Microsoft has canceled a lot of projects over the past few years, but none live in the imagination quite like Project Blackbird, an online loot shooter RPG from the studio behind The Elder Scrolls Online. It was one of the casualties of the tech giant’s cost-cutting in the summer of 2025, despite then–Microsoft Gaming CEO Phil Spencer reportedly having loved what he played of it. Former ZeniMax Online Studios head Matt Firor recently shed more light on the project and that pivotal decision, which caused him to leave the company, in a new interview.
“Making games is always a heartbreaking business,” he told MinnMax‘s Ben Hanson. “Like, no matter what happens, you could be at the best studio in the world, and decisions happen that impact people. I didn’t agree with what happened, but I understood the reasoning behind it. It is just financial.” Firor added, “We’re a number on a ledger, and if that number is large, it is ripe for analysis, shall we say, and that number was always large.”

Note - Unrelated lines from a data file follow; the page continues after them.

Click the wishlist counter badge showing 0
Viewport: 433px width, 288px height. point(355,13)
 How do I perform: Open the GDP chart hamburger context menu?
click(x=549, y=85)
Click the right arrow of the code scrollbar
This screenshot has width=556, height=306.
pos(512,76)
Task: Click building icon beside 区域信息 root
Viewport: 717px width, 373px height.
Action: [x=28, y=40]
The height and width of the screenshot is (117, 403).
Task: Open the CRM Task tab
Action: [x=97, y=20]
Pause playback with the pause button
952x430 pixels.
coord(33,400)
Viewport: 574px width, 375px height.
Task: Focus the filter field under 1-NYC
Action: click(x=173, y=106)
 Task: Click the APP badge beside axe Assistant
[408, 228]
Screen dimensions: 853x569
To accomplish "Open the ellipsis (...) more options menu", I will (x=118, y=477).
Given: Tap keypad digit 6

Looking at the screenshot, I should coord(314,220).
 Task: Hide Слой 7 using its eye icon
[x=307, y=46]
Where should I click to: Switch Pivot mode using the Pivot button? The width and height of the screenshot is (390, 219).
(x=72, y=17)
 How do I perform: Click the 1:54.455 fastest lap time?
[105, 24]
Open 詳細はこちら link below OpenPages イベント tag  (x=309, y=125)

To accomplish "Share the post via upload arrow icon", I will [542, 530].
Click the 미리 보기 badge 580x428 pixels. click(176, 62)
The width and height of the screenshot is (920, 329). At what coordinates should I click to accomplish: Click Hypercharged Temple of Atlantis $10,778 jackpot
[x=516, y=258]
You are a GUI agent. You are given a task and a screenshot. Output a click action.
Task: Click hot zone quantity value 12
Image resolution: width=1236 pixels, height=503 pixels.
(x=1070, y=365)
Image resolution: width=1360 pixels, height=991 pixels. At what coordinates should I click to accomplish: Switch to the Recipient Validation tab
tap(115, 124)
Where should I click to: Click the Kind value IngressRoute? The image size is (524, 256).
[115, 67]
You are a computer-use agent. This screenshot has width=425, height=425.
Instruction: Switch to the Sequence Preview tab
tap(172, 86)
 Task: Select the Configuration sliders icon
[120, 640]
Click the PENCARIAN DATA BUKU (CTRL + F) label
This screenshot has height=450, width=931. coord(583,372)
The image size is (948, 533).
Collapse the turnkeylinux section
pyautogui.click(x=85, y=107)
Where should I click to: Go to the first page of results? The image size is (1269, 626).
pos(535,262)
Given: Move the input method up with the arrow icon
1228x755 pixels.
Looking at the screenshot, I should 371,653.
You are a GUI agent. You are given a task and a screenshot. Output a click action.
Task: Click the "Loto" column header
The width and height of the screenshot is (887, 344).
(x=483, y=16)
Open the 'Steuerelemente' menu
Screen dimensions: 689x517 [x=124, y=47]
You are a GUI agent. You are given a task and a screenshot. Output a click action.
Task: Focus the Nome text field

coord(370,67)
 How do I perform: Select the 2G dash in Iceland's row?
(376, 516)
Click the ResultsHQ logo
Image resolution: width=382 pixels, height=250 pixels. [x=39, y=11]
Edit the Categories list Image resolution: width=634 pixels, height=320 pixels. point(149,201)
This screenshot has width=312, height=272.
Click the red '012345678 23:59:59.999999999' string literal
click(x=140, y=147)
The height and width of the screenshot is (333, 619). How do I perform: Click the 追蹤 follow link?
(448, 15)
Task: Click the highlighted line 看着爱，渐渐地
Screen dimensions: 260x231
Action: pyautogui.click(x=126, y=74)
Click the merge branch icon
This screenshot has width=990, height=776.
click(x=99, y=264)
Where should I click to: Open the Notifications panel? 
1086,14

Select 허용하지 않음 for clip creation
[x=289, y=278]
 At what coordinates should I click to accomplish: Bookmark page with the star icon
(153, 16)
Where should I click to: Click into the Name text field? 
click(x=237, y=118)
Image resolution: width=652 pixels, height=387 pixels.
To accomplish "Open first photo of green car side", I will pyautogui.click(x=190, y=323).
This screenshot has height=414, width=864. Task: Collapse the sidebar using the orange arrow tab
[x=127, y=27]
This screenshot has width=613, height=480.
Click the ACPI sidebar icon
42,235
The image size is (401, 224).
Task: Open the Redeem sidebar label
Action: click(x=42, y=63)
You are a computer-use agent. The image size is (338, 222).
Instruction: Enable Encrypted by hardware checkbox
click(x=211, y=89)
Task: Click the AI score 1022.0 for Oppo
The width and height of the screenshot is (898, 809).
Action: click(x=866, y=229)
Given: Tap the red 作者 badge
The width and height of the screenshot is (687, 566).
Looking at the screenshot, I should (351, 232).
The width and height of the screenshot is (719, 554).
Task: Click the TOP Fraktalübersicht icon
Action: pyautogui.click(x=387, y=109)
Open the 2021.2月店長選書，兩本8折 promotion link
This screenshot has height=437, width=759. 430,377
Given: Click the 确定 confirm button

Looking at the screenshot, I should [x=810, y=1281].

Firor, who has been working on games for decades after breaking out as a designer on 2001’s Dark Age of Camelot, said that a lot of money was invested in a new engine for Project Blackbird to enable more efficiency on the back end of development. While that would lead to a high upfront price tag, it meant live-service support for the online sci-fi MMO would be a lot easier with developers able to create and adjust content more rapidly.Â
Unfortunately, that also made it an appealing target as Microsoft started making mass cuts across its gaming division following the $70 billion acquisition of Activision Blizzard. Firor said the unexpected decision to cancel Project Blackbird didn’t feel personal and that there were plenty of great people he worked with at Xbox.
“A giant successful video game on the Microsoft level was frankly not that stimulating to them, right?” he said. “They want a business that they can look at that has numbers that go up reliably every year by a certain amount. And this isn’t Xbox. This is like all public companies. They want reliable forecastable business. And the entertainment, like the video game industry, just doesn’t work that way sometimes.”
Firor continued, “And so you can say Xbox, but you could say EA 2008 or Activision 2004. It’s a business, and it’s terrible sometimes. And I don’t agree with some of the decisions obviously, but the reasoning behind them makes sense on a ledger somewhere.”
Earlier this year, the veteran developer posted a message on LinkedIn confirming that he had quit over the cancellation, a rare move in a close-knit industry where talent is encouraged not to publicly air internal frustrations and disagreements. “It was a pretty devastating blow,” Firor told MinnMax. “It’s like, this is the game I came up with the concept for. I came up with the world design for. Obviously, people took it and ran with it and made it a thousand times better. But I’ve been kicking this idea around for a long time.”
He explained that there was still a lot of work to be done to finish the full game, likely another one of the reasons Microsoft ultimately decided to bail, but that it was “a hell of a lot of fun and much different than anything else out there.” Firor continued, “The world probably would have been a better place with that game in it as far as I’m concerned.”